> WHAT YOU NEED TO DO
Convert every line of the listing below into a numbered list, leaving out the blank lines.

* START STORED ROWS *

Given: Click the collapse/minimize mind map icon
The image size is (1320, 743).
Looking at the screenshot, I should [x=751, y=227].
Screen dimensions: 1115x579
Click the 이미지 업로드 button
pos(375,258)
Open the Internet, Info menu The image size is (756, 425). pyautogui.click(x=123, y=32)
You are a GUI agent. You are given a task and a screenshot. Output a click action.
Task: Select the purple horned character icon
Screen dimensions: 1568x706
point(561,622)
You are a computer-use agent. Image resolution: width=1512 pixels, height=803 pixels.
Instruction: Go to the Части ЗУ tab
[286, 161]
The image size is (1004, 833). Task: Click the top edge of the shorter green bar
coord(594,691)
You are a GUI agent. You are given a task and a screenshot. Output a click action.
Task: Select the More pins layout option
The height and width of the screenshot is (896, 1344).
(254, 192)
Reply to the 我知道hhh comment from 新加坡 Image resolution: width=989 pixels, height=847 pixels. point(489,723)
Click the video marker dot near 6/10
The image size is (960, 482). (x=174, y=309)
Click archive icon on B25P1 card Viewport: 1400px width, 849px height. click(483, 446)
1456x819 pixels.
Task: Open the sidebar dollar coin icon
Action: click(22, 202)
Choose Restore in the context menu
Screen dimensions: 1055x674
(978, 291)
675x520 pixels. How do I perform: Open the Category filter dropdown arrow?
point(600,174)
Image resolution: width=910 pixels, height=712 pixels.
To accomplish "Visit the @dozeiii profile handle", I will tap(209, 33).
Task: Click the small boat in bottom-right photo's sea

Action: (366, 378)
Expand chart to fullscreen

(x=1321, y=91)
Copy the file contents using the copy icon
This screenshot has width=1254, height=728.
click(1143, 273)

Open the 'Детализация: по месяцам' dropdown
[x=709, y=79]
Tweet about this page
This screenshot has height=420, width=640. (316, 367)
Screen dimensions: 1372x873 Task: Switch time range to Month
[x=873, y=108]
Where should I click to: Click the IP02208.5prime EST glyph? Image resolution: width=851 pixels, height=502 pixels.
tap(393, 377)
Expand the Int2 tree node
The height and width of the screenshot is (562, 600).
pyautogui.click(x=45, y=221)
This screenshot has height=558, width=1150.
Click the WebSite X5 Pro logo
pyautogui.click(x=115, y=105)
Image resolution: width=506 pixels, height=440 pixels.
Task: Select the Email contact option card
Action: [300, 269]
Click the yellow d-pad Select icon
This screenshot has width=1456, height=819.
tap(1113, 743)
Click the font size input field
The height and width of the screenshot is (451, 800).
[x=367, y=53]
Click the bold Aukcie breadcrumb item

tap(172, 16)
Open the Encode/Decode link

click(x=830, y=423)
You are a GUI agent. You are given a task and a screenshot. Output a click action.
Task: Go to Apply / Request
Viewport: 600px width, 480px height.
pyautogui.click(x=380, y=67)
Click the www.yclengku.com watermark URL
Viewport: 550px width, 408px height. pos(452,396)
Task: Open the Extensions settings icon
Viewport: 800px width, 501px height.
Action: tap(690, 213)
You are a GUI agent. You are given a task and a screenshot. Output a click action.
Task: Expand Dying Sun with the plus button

* END STORED ROWS *

> WRITTEN ANSWER
1. Given: Click the collapse/minimize mind map icon
2. The image size is (1320, 743).
3. Looking at the screenshot, I should [x=751, y=227].
4. Screen dimensions: 1115x579
5. Click the 이미지 업로드 button
6. pos(375,258)
7. Open the Internet, Info menu The image size is (756, 425). pyautogui.click(x=123, y=32)
8. You are a GUI agent. You are given a task and a screenshot. Output a click action.
9. Task: Select the purple horned character icon
10. Screen dimensions: 1568x706
11. point(561,622)
12. You are a computer-use agent. Image resolution: width=1512 pixels, height=803 pixels.
13. Instruction: Go to the Части ЗУ tab
14. [286, 161]
15. The image size is (1004, 833). Task: Click the top edge of the shorter green bar
16. coord(594,691)
17. You are a GUI agent. You are given a task and a screenshot. Output a click action.
18. Task: Select the More pins layout option
19. The height and width of the screenshot is (896, 1344).
20. (254, 192)
21. Reply to the 我知道hhh comment from 新加坡 Image resolution: width=989 pixels, height=847 pixels. point(489,723)
22. Click the video marker dot near 6/10
23. The image size is (960, 482). (x=174, y=309)
24. Click archive icon on B25P1 card Viewport: 1400px width, 849px height. click(483, 446)
25. 1456x819 pixels.
26. Task: Open the sidebar dollar coin icon
27. Action: click(22, 202)
28. Choose Restore in the context menu
29. Screen dimensions: 1055x674
30. (978, 291)
31. 675x520 pixels. How do I perform: Open the Category filter dropdown arrow?
32. point(600,174)
33. Image resolution: width=910 pixels, height=712 pixels.
34. To accomplish "Visit the @dozeiii profile handle", I will tap(209, 33).
35. Task: Click the small boat in bottom-right photo's sea
36. Action: (366, 378)
37. Expand chart to fullscreen
38. (x=1321, y=91)
39. Copy the file contents using the copy icon
40. This screenshot has width=1254, height=728.
41. click(1143, 273)
42. Open the 'Детализация: по месяцам' dropdown
43. [x=709, y=79]
44. Tweet about this page
45. This screenshot has height=420, width=640. (316, 367)
46. Screen dimensions: 1372x873 Task: Switch time range to Month
47. [x=873, y=108]
48. Where should I click to: Click the IP02208.5prime EST glyph? Image resolution: width=851 pixels, height=502 pixels.
49. tap(393, 377)
50. Expand the Int2 tree node
51. The height and width of the screenshot is (562, 600).
52. pyautogui.click(x=45, y=221)
53. This screenshot has height=558, width=1150.
54. Click the WebSite X5 Pro logo
55. pyautogui.click(x=115, y=105)
56. Image resolution: width=506 pixels, height=440 pixels.
57. Task: Select the Email contact option card
58. Action: [300, 269]
59. Click the yellow d-pad Select icon
60. This screenshot has width=1456, height=819.
61. tap(1113, 743)
62. Click the font size input field
63. The height and width of the screenshot is (451, 800).
64. [x=367, y=53]
65. Click the bold Aukcie breadcrumb item
66. tap(172, 16)
67. Open the Encode/Decode link
68. click(x=830, y=423)
69. You are a GUI agent. You are given a task and a screenshot. Output a click action.
70. Task: Go to Apply / Request
71. Viewport: 600px width, 480px height.
72. pyautogui.click(x=380, y=67)
73. Click the www.yclengku.com watermark URL
74. Viewport: 550px width, 408px height. pos(452,396)
75. Task: Open the Extensions settings icon
76. Viewport: 800px width, 501px height.
77. Action: tap(690, 213)
78. You are a GUI agent. You are given a task and a screenshot. Output a click action.
79. Task: Expand Dying Sun with the plus button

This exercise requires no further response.